The below calltrace was reported, the cause is that timer is delayed
bigger than 3 seconds
Hardware name: New H3C Technologies Co.,Ltd. UniServer R4950 G3/RS41R4950, BIOS 2.00.06 V700R003
Workqueue: events_unbound sched_tick_remote
RIP: 0010:sched_tick_remote+0xee/0x100
...
Call Trace:
process_one_work+0x18c/0x3a0
worker_thread+0x30/0x380
? process_one_work+0x3a0/0x3a0
kthread+0x113/0x130
? kthread_create_worker_on_cpu+0x70/0x70
ret_from_fork+0x22/0x40
---[ end trace 41bd884127493e39 ]---
then write a program to test timer latency, it can reproduce this issue
static void sched_l_tick(struct timer_list *t)
{
unsigned long delta = jiffies - set_time;
if (delta > 3*HZ)
printk("abnormal %ld %d\n", delta, raw_smp_processor_id());
set_time = jiffies+HZ;
mod_timer(t, jiffies + HZ);
}
further investigation shows jiffies maybe change when advence this base clk,
twice read of jiffies maybe lead to that base clk is bigger than truely next
event, and fire timer is skipped, so read jiffies once,
Signed-off-by: Li RongQing <[email protected]>
Signed-off-by: Liang ZhiCheng <[email protected]>
---
kernel/time/timer.c | 9 ++++++---
1 file changed, 6 insertions(+), 3 deletions(-)

## DATA PROVIDED:
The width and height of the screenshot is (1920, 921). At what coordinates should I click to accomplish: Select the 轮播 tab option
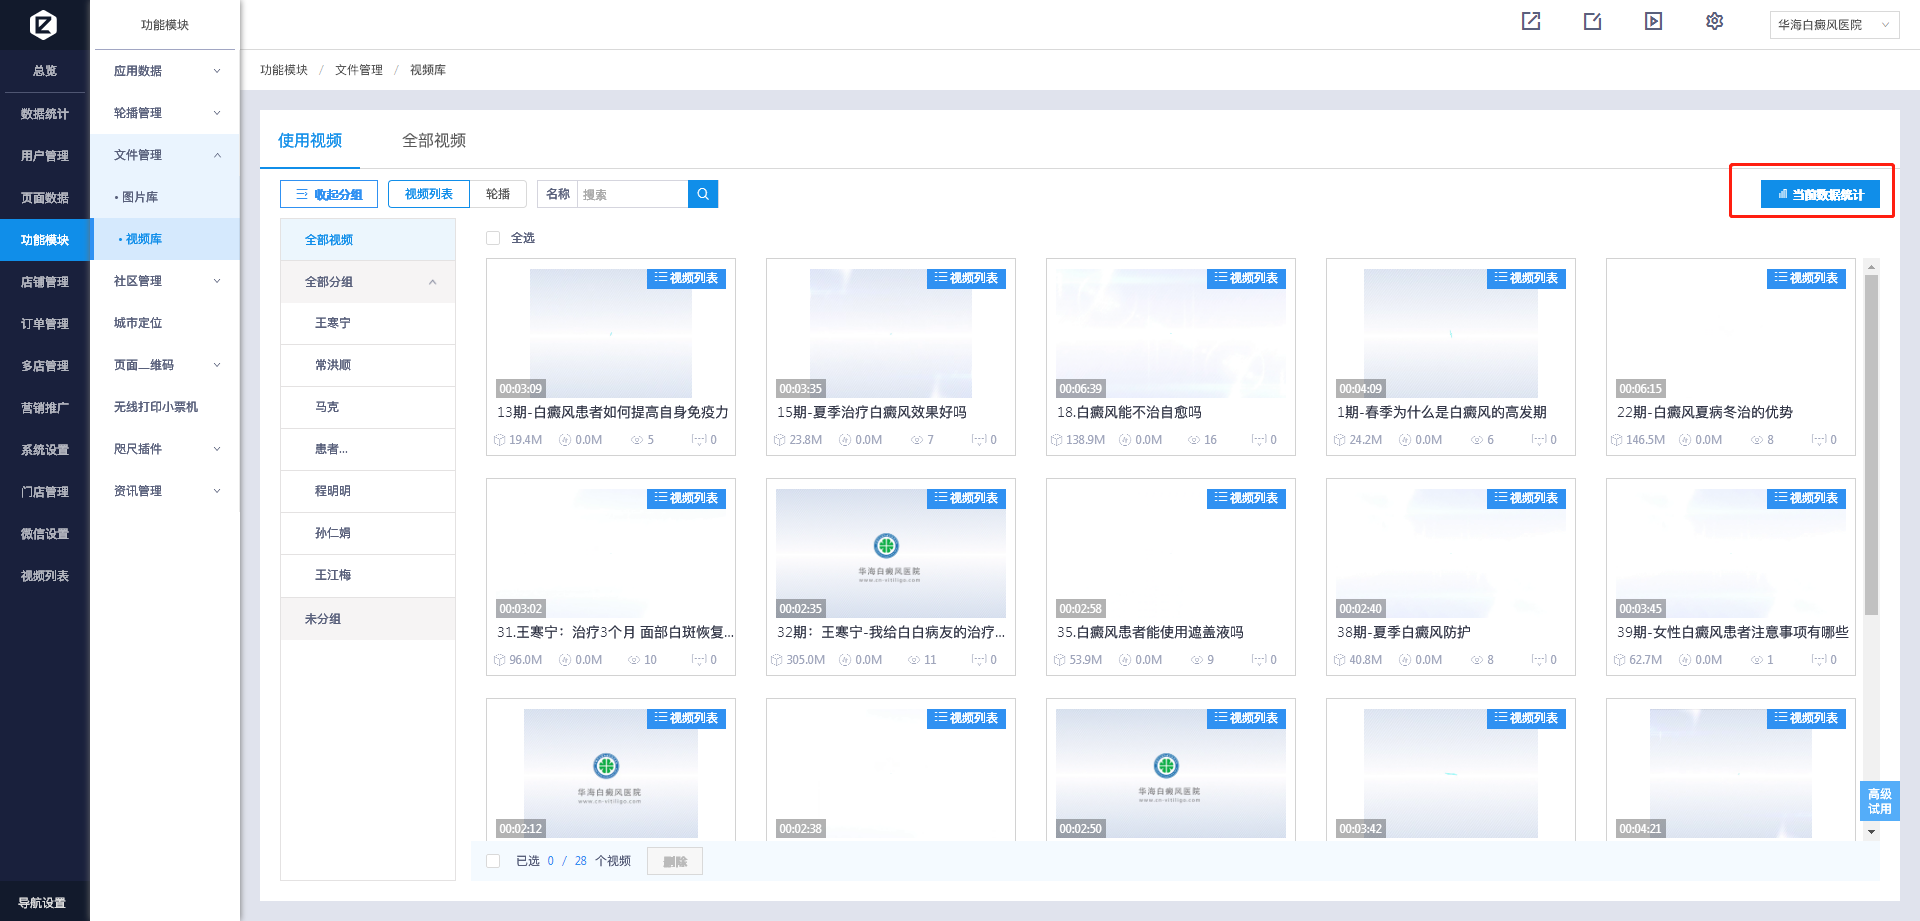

## REQUIRED WORK:
Print the kernel timer patch message above in full, word for word.

## RESPONSE TO THE EXERCISE:
The below calltrace was reported, the cause is that timer is delayed
bigger than 3 seconds
Hardware name: New H3C Technologies Co.,Ltd. UniServer R4950 G3/RS41R4950, BIOS 2.00.06 V700R003
Workqueue: events_unbound sched_tick_remote
RIP: 0010:sched_tick_remote+0xee/0x100
...
Call Trace:
process_one_work+0x18c/0x3a0
worker_thread+0x30/0x380
? process_one_work+0x3a0/0x3a0
kthread+0x113/0x130
? kthread_create_worker_on_cpu+0x70/0x70
ret_from_fork+0x22/0x40
---[ end trace 41bd884127493e39 ]---
then write a program to test timer latency, it can reproduce this issue
static void sched_l_tick(struct timer_list *t)
{
unsigned long delta = jiffies - set_time;
if (delta > 3*HZ)
printk("abnormal %ld %d\n", delta, raw_smp_processor_id());
set_time = jiffies+HZ;
mod_timer(t, jiffies + HZ);
}
further investigation shows jiffies maybe change when advence this base clk,
twice read of jiffies maybe lead to that base clk is bigger than truely next
event, and fire timer is skipped, so read jiffies once,
Signed-off-by: Li RongQing <[email protected]>
Signed-off-by: Liang ZhiCheng <[email protected]>
---
kernel/time/timer.c | 9 ++++++---
1 file changed, 6 insertions(+), 3 deletions(-)